EMB and ECVC farmers protest at Liège Airport over Mercosur deal

Source: ECVC Facebook
Source: ECVC Facebook

Farmers’ organisations from the European Milk Board (EMB) and European Coordination Via Campesina (ECVC) descended on Liège Airport in Belgium on Wednesday (December 17) to express their anger at EU policies related to agriculture and the EU-Mercosur trade deal.

Farmers from MIG, AbL, FUGEA, Boerenforum, and La Confédération Paysanne gathered at the hub for international trade to communicate their disapproval of the EU-Mercosur deal and to call for a strong Common Agricultural Policy (CAP) with a budget to guarantee farmers a decent income.

Philippe Duvivier, president of FUGEA (Wallonia), said: “The EU-Mercosur treaty is symbolic of an unfair and dangerous trade policy, where our farmers are forced to compete with models that do not respect our social, environmental and health standards.

Source: ECVC Facebook
Source: ECVC Facebook

"This unfair competition weakens our farms and our ability to produce local food, which is being replaced by imports,” he added.

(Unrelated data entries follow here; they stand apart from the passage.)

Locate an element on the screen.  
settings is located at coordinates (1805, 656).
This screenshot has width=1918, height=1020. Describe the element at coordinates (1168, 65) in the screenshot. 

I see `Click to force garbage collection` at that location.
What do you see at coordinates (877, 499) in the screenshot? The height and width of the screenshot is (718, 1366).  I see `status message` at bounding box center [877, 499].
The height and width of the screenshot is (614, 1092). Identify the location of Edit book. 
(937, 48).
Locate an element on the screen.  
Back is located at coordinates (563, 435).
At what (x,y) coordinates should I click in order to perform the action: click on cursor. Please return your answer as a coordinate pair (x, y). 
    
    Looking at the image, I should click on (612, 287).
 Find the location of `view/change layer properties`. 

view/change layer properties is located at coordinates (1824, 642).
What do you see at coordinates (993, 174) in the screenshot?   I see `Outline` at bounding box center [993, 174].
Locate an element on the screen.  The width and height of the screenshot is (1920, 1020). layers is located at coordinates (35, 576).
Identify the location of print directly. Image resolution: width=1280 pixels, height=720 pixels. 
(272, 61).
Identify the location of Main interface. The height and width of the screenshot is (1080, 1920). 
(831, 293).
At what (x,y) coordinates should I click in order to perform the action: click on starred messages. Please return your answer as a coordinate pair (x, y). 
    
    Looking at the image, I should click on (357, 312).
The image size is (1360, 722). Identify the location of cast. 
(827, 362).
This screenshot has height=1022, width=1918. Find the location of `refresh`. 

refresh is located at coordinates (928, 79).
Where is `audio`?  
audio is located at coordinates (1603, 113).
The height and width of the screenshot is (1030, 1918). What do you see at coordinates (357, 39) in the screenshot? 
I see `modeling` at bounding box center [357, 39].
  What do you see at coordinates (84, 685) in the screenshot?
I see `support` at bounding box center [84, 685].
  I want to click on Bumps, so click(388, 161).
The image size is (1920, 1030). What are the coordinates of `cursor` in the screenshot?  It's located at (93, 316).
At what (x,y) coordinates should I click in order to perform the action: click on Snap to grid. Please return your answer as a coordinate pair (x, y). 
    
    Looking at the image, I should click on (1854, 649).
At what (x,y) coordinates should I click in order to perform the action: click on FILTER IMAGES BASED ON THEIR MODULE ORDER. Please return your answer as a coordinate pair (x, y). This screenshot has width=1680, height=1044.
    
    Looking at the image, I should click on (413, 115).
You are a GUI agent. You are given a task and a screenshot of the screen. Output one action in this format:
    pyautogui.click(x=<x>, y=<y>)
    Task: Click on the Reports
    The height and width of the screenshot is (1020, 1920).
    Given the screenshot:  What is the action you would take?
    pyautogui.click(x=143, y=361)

Bernd Schmitz from AbL (Germany) added: “As things stand, farms that are already operating in a resource-efficient manner despite higher costs would be disadvantaged in three ways: the EU is relaxing environmental standards and eliminating minimum budgets for agri-environmental measures.

“It is opening up markets to cheap imports from Mercosur countries.

“Additionally, it does not set fair market rules to compensate for the loss of subsidies by guaranteeing higher prices to farmers.

“CAP funding must be allocated in a more targeted manner, and the proposals on degression and capping must be implemented on a mandatory basics," Schmitz said.

‘Difficult situation'

Christian Wiertz, president of the MIG (Belgium) said: “Farmers are already in a difficult financial situation due to the fall in milk prices, which will continue to decline.

“We no longer have profitable prices. Combined with the diseases affecting us, it's a disaster. What are they planning for us?”

According to Wim Moyaert from Boerenforum (Flanders), food is a right, “not a commodity”.

He added: “The EU must immediately stop prioritising the interests of the agri-food and chemical industries.

“We must start building a Europe today where a social food strategy is a priority.

“To do this, we urgently need to provide the necessary resources and support for our future generation of farmers and agricultural workers. Agroecology is now.”

Stéphane Galais, spokesperson for the Confédération Paysanne (France) said that "anger is running high" in France, and "there is deep unrest around sanitary issues, as we see with the crisis on lumpy skin disease (contagious nodular dermatosis)."

“This is a free-trade disease: we are killing our cows to protect international trade.

“Our fight against the EU-Mercosur agreement is central to the survival of farmers.”